___ Selected excerpt

5 Biblically Inspired Prayers to Cover Your Children from Spiritual Attack

Guidance

We all want our children to make wise choices. But before they can do that, they have to be taught how. There are so many things in this world fighting to influence our kids. Deuteronomy 11: 18-21 teaches us how to guide them and what we must do to protect their hearts and minds from bad influences.

Deuteronomy 11:18-21 (NIV) Fix these words of mine in your hearts and minds; tie them as symbols on your hands and bind them on your foreheads. 19 Teach them to your children, talking about them when you sit at home and when you walk along the road, when you lie down and when you get up. 20 Write them on the doorframes of your houses and on your gates, 21 so that your days and the days of your children may be many in the land the Lord swore to give your ancestors, as many as the days that the heavens are above the earth.

Prayer: Heavenly Father, there are so many things clamoring for my child’s attention. Sometimes it’s hard to know what to let in and what to keep out. Please give me wisdom to guide my child. And please allow me, second only to you, to be there strongest influence in this world. Help us to have a great relationship so they will hear your word through me and make wise choices. In Jesus’ name, Amen.

______
___ Entries shown

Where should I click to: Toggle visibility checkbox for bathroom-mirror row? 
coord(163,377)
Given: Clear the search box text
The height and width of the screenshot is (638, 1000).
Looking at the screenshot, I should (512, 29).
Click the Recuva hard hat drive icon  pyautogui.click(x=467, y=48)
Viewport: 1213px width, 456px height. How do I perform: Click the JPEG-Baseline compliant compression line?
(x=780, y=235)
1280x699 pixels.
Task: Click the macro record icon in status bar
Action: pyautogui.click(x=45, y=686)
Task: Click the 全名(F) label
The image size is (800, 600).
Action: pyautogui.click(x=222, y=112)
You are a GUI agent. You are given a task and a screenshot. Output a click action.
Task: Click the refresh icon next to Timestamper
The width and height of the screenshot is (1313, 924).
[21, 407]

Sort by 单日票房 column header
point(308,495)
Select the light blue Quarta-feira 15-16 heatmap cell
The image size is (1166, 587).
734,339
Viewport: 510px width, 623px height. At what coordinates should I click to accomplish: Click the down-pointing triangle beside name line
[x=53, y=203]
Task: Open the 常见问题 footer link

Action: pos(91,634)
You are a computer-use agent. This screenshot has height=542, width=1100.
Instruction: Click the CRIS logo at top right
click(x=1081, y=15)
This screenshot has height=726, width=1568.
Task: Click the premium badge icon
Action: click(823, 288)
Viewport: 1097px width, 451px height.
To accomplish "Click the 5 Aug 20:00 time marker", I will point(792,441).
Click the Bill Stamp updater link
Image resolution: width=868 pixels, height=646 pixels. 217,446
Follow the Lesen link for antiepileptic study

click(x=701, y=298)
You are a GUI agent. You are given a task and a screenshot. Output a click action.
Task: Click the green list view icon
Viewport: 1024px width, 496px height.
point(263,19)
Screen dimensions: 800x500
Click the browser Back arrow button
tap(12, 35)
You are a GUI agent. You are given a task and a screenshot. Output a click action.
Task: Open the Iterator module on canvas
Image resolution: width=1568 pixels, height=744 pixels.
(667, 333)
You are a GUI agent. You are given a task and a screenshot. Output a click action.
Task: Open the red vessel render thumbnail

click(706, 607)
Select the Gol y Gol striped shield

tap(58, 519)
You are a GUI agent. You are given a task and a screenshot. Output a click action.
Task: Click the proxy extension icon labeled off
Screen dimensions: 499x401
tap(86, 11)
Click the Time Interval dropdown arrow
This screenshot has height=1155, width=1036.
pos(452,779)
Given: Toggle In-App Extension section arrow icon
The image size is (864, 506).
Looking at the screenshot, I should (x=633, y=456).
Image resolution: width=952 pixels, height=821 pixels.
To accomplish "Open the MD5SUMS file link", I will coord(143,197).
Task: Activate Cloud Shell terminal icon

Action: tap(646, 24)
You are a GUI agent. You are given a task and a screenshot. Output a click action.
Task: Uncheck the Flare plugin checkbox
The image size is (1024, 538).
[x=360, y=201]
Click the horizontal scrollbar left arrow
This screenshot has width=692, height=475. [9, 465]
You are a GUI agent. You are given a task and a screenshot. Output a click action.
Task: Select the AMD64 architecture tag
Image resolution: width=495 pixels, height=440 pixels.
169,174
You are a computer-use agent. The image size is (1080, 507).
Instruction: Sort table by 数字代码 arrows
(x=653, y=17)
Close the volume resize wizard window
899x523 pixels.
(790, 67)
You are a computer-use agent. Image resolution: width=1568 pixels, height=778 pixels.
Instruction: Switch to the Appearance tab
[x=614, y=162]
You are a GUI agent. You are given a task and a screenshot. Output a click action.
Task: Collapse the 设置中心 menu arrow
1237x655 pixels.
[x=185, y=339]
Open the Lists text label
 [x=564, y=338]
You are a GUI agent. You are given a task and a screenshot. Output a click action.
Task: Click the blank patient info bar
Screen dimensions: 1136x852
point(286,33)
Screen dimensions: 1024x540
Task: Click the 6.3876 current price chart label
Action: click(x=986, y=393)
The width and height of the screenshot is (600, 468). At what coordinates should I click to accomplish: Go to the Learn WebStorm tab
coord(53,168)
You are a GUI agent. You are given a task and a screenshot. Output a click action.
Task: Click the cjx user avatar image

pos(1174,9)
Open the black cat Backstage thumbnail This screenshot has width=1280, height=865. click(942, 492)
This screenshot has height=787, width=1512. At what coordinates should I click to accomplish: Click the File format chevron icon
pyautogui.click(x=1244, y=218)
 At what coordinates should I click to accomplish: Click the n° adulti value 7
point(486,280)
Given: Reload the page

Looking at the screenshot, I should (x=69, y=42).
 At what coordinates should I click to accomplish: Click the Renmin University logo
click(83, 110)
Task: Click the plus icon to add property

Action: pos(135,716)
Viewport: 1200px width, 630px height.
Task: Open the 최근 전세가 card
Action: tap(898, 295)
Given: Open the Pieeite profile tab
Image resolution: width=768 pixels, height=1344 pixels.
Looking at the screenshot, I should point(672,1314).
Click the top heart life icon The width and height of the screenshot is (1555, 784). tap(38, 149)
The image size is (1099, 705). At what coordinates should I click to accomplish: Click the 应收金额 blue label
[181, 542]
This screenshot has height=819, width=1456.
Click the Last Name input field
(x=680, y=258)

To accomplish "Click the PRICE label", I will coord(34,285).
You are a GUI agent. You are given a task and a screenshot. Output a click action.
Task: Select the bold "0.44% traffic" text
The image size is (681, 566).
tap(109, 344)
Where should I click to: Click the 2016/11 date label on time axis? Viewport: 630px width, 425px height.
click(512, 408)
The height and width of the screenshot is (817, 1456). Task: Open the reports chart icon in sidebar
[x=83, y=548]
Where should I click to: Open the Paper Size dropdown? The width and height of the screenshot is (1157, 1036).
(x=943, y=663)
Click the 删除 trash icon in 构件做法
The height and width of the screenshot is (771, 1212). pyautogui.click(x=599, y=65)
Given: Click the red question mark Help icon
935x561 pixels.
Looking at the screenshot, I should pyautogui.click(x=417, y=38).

______

◆ Exercise ◆
Pick up the piece on prayers to protect children right after its last line and keep writing it.

◆ Expected answer ◆
Belief

Once we are able to influence our children, it’s important they learn to believe that God’s word is true. Pray for them to not only listen to God’s word but to believe and do what it says. That kind of belief starts with you.

Mark 11:22-24 (NIV) “Have faith in God,” Jesus answered. 23 “Truly I tell you, if anyone says to this mountain, ‘Go, throw yourself into the sea,’ and does not doubt in their heart but believes that what they say will happen, it will be done for them. 24 Therefore I tell you, whatever you ask for in prayer, believe that you have received it, and it will be yours.”

Prayer: Heavenly Father, I pray my child will grow to believe in you. Help me to set a good example of faith that they can follow. I pray they will see you through me. I pray their faith grows stronger every day and they will choose to live like they believe. In Jesus’ name, Amen.

 

Trust

Even though we believe, it’s still hard to trust sometimes. Though they are often fearless, pray for your children to have unconditional trust in God.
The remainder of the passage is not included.